Life can be about timing, and when Autre Monde released debut The Imaginary Museum in spring 2020, it coincided with much of the world closing its doors. Three years on, we are, in some ways changed, but Autre Monde’s vision remains unbowed. The band, comprised of Paddy Hanna, Padraig Cooney, Mark Chester and Eoghan O’Brien share a sensibility that took them back into collaborative sessions in their rehearsal room, forming the heady affair that is Sensitive Assignments.

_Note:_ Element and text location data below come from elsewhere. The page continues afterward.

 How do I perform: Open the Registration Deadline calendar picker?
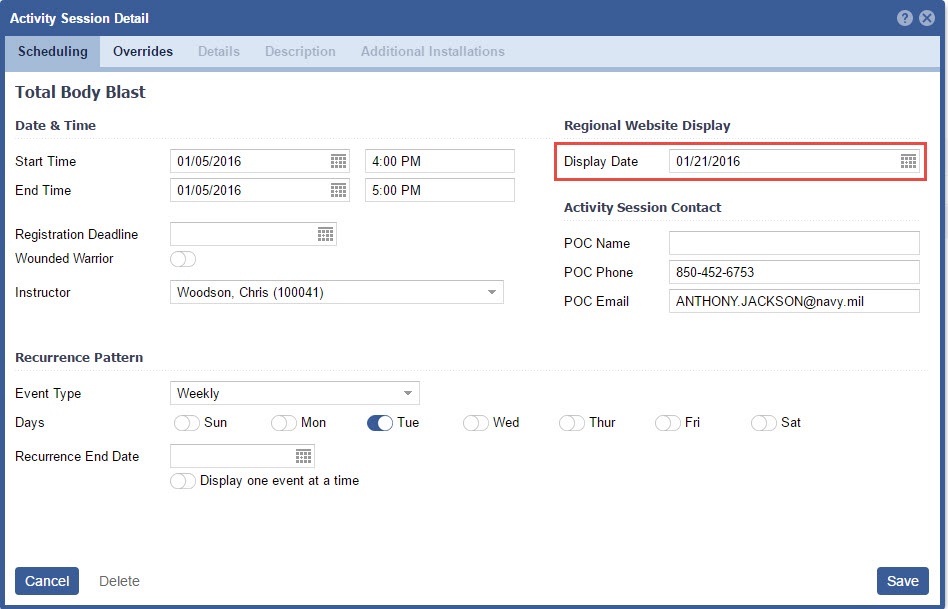click(x=325, y=234)
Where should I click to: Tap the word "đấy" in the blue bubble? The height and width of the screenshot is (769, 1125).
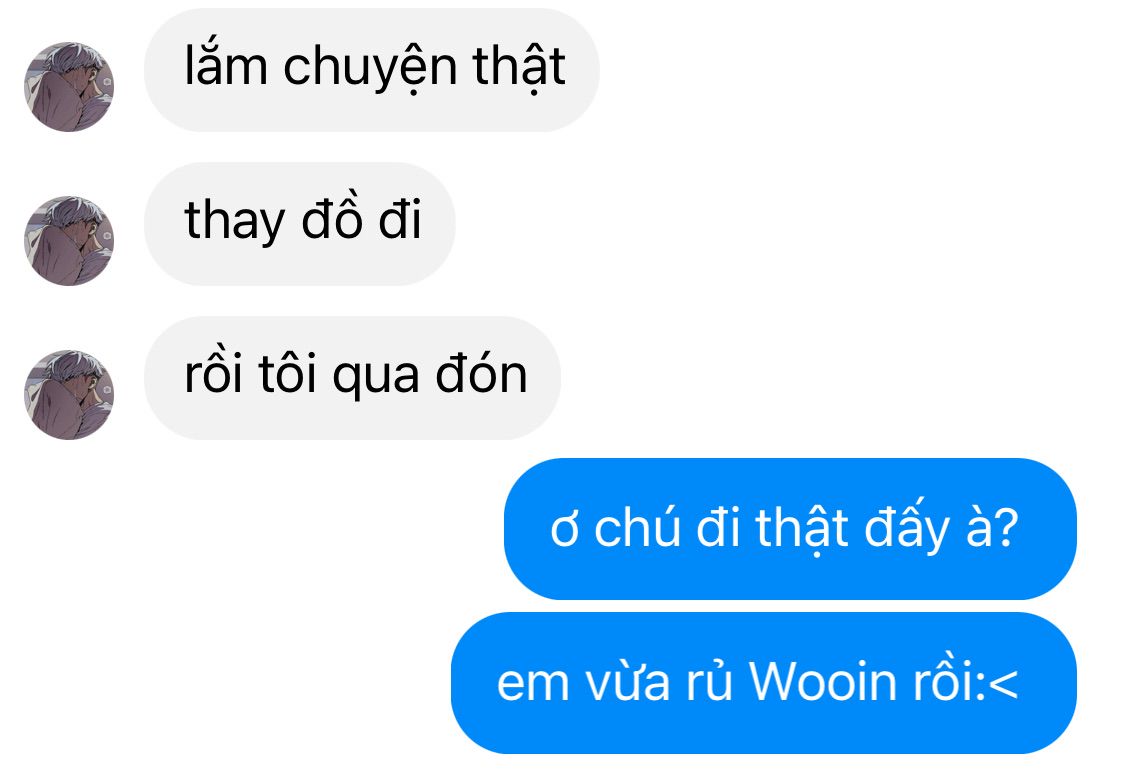(x=906, y=526)
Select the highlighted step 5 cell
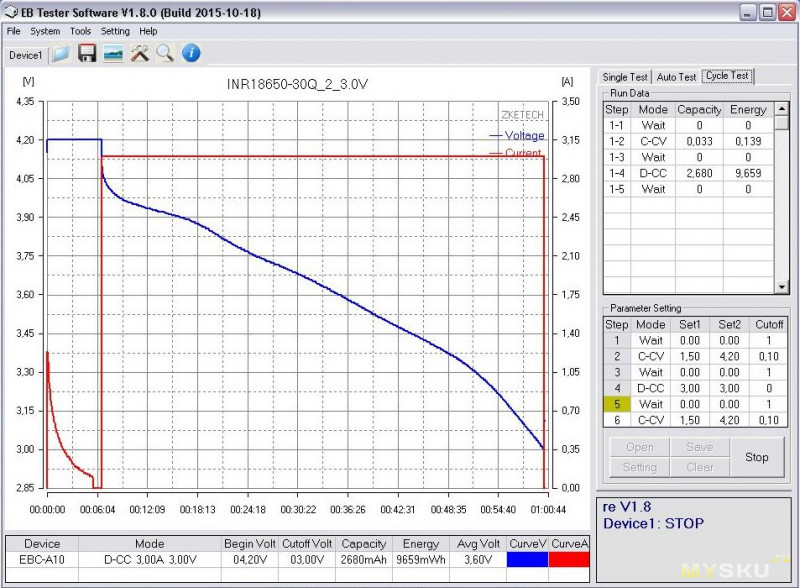This screenshot has width=800, height=588. [617, 404]
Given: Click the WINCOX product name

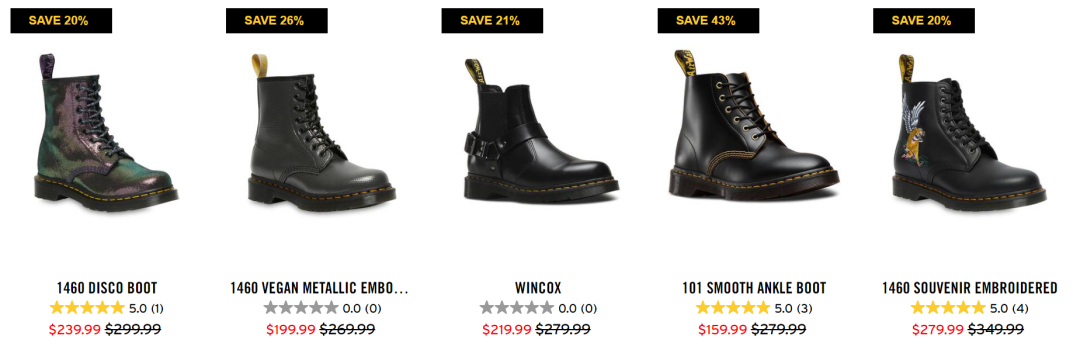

The gorgeous opening song, Don’t Have Brain, is a joy, with its jaunty, sensuous percussion, elegant piano, and moody yearning vocals. Pity for Upright Man, a love-letter for Burkina Faso’s late leader Thomas Sankara is a slinky, choral influenced piece, with flecks of The Velvet Underground, and lovely trumpet. Strictly Come Dancing puts a synth through a 1980s wringer, beaming in the ghost of Robert Palmer, and It Likes it Very Much to Be Pleasant, with its tinny drums, resembles an alternative soundtrack to a Bagpuss-Tales of the Unexpected hybrid.
The sad wistfulness of Blue Yodel ‘21 – with its swirling, ambient wash is leavening, and the “Franciscan protest song” that is Here Now, Birdie, Birdie is high-level pop-avant-garde, deftly framing Road to Domestos, an existential ballad of the kitchen sink. Sensitive Assignment, Parts 1 to 4 is operatic in scope, bringing in some doomy prog before releasing us, gingerly, back into the arms of tender guitar. An inventive, masterful record.